Di questo tema se ne parlava qualche settimana facon il socio di un grande studio americano che ha diversi rapporti di corrispondenza sull’Italia. Conoscitore del mercato italiano e spesso in viaggio per incontri a Milano, il socio inglese raccontava lo stupore per l’autocelebrazione che sorge immancabilmente in compagnia degli ospiti italiani. Prima o poi spunta il vanto per il successo del proprio studio e l’estrema soddisfazione dei risultati raggiunti (a prescindere dall’uscita di soci o la scarsità di operazioni in cantiere), a differenza dei concorrenti perennemente in difficoltà. Tale atteggiamento, sosteneva il socio straniero, rischia di creare una mistificazione; per la ristretta comunità di consulenti anglo-americani che lavora con l’Italia, affermava, una maggiore trasparenza sulla vera profittabilità degli studi italiani sarebbe un grande passo in avanti in termini di fiducia e di intesa.

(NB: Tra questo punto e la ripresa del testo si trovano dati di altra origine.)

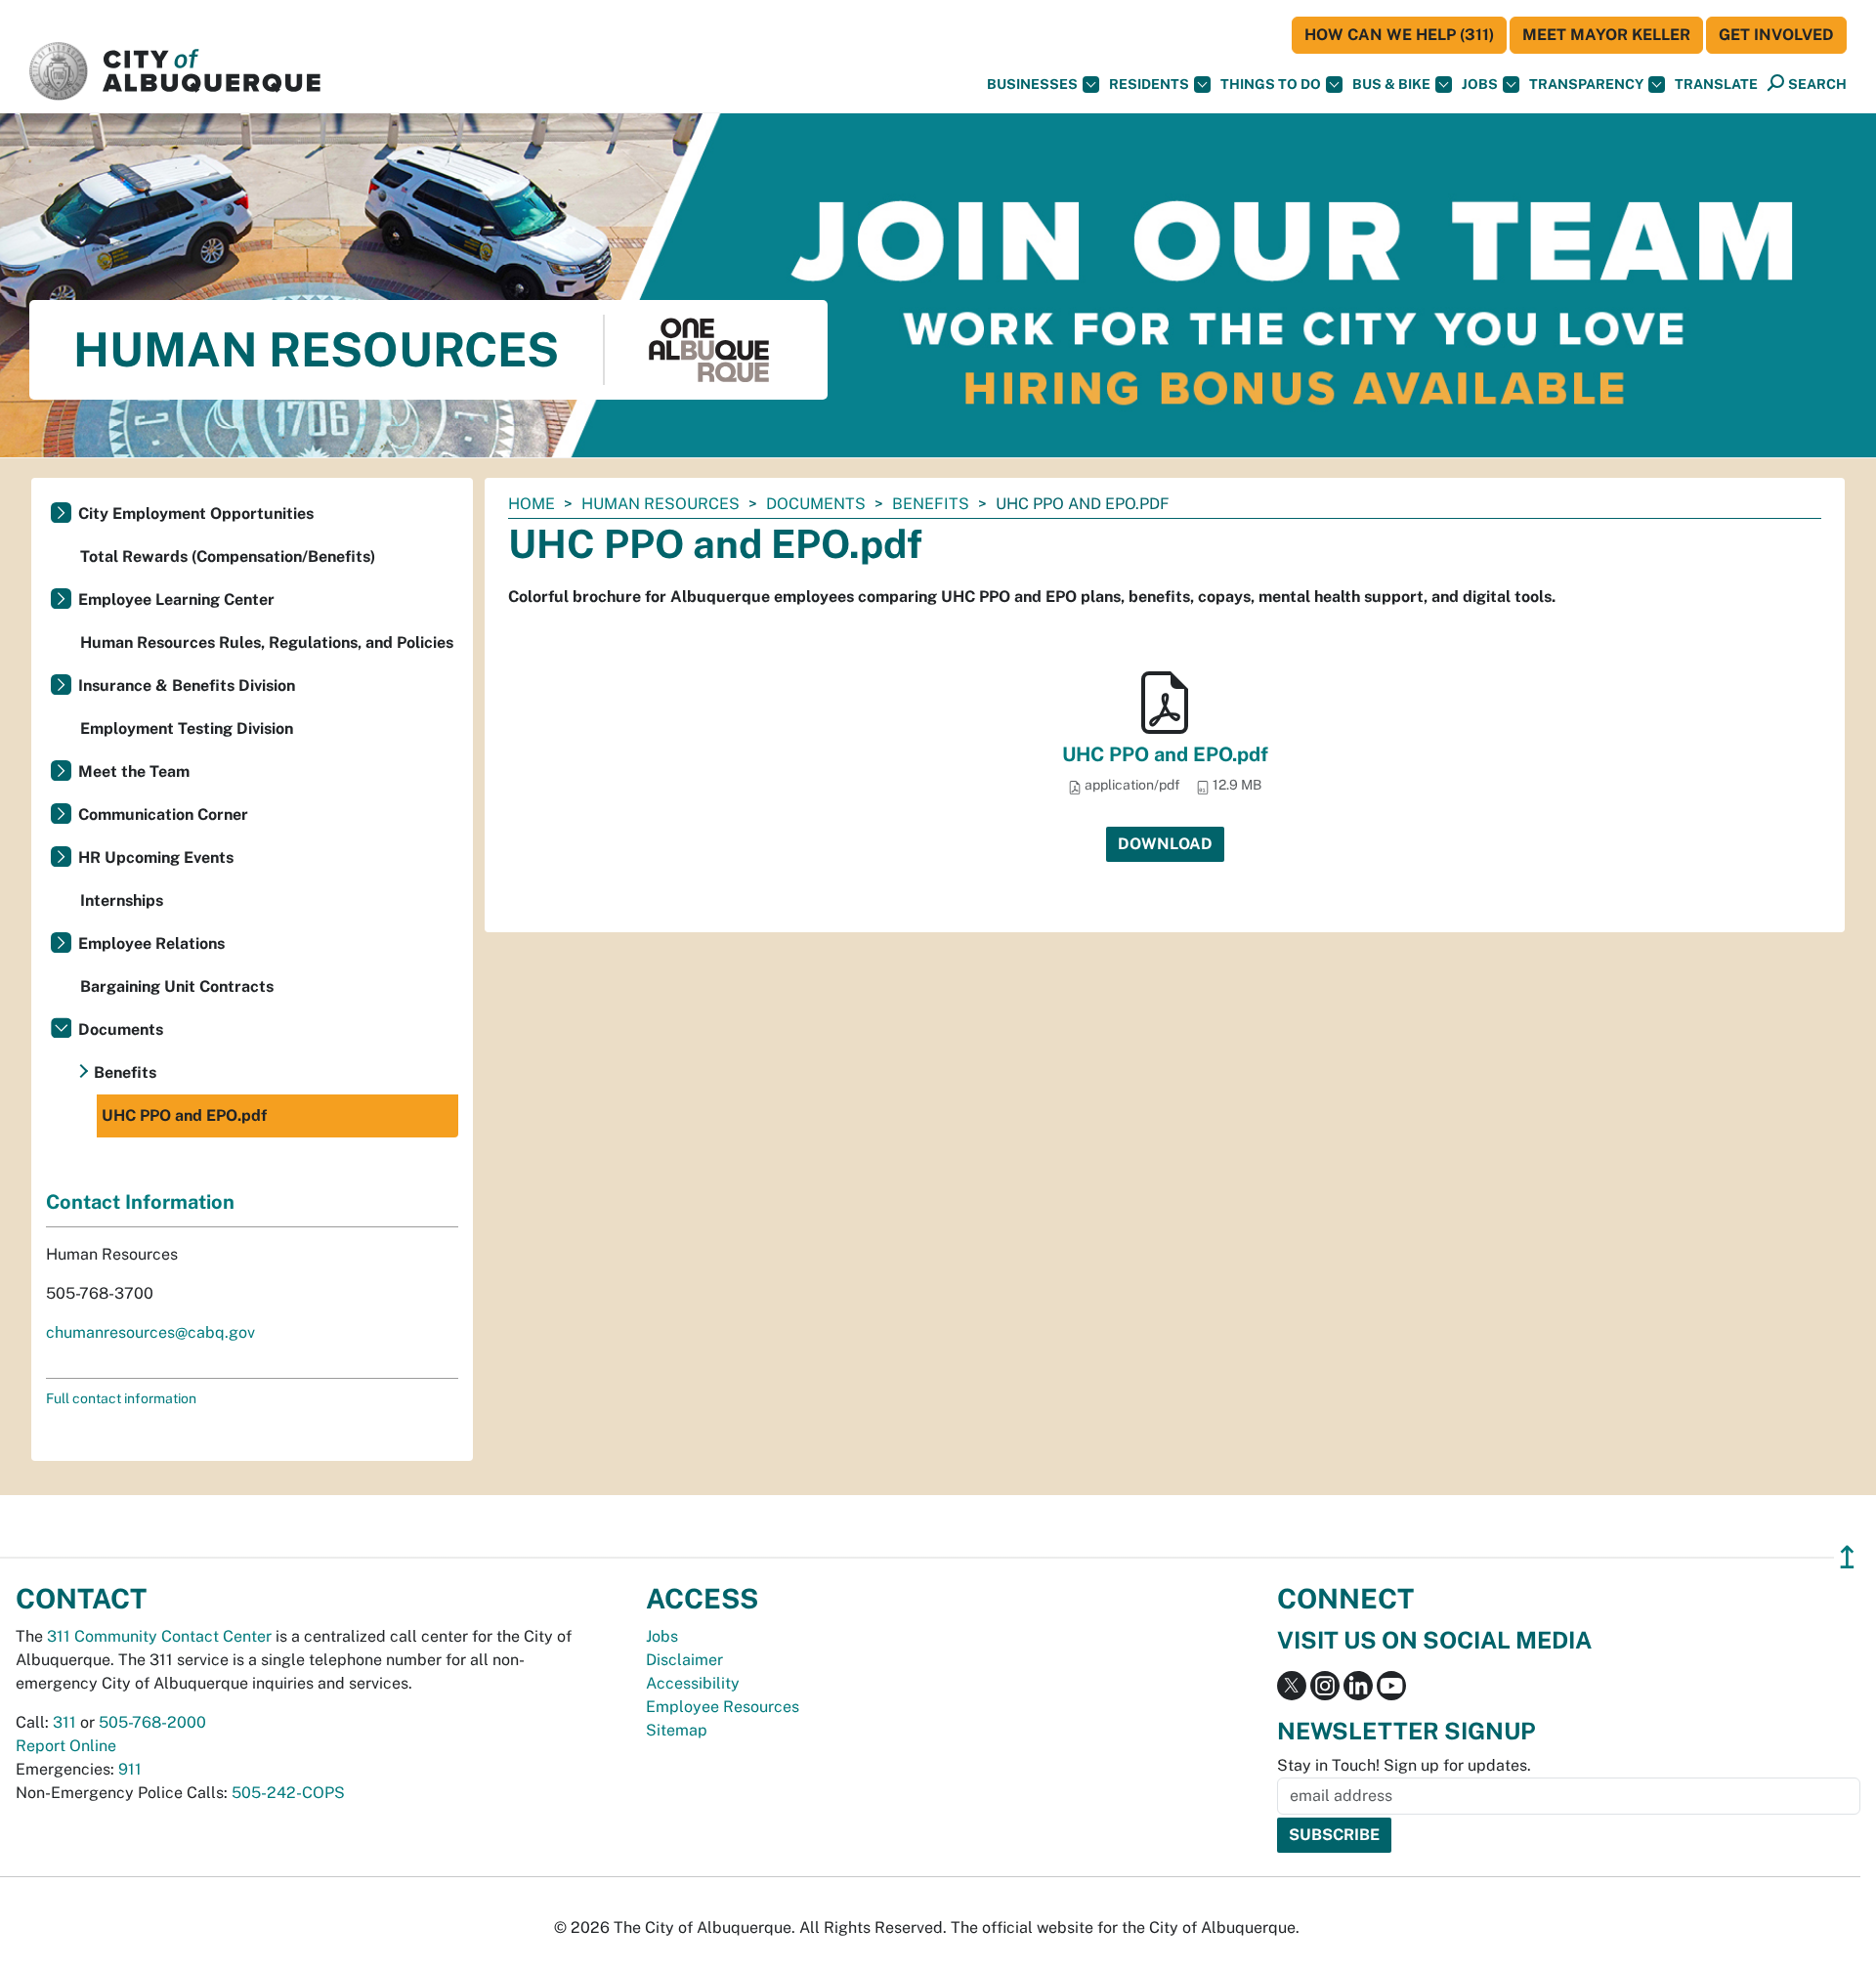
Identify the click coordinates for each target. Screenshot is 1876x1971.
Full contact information (121, 1398)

Ma torniamo ai nostri fatturati che, per quanto dichiarati, rimangono non comprovati e quindi solo ufficiosi. In fin dei conti, l’unica soluzione per uscire dall’impasse sarebbe una scelta a favore della massima trasparenza con la divulgazione di bilanci certificati dai vertici dello studio. Fin quando non succederà, nessun dato sarà al di sopra di sospetti.